Can you tell us what type of honey it is? And how did it come to be fermenting? Does it have a high moisture content?
To make a mead, you may want to read the NewBee guide (see link in the column to the left of the posts). The simplest recipe for a new mead maker is Joe's Ancient Orange. If there is any funky flavor from the wild yeast, the orange and spice may cover it up. With your honey, you might want to modify the recipe by pasteurizing the must to kill the wild yeast. If you mix the honey and water and heat it up to about 160F for 5 minutes, they'll be killed, and then when it cools back down to room temperature you can add the fruit/spices and pitch the bread yeast. If it is stinky, the heating may help remove some of the smelly odor.

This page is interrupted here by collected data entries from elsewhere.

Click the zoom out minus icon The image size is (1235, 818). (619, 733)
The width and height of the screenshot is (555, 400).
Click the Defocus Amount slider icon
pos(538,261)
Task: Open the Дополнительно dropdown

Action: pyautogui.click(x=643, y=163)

If the honey that is fermenting still smells good, you can try the recipe without pasteurizing. You may not be certain that the bread yeast will be dominant, but it will likely work.
Additionally, if the honey still smells okay, you may wish to try a "killer" yeast. Lalvin EC-1118 is a very competitive yeast that will inhibit wild yeasts. The same is true for Lalvin K1-V1116. These two yeast strains ferment to very dry (about 16 to 18% ABV). You may have to back sweeten if you choose to go this route.

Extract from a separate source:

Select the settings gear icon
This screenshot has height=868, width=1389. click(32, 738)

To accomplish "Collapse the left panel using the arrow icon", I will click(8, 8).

If you can skim off the top layer or so of the fermenting honey, it might be ok. You can taste the remaining honey and if seems ok, why not? Try adding sulfites to the honey must and let it sit for 24 hrs, just to be sure although diluting the honey to must levels should kill the osmophilic yeasties.
Dan, you make a good point that skimming off the top layer will remove most of the wild yeast. The concentrations under the surface are lower.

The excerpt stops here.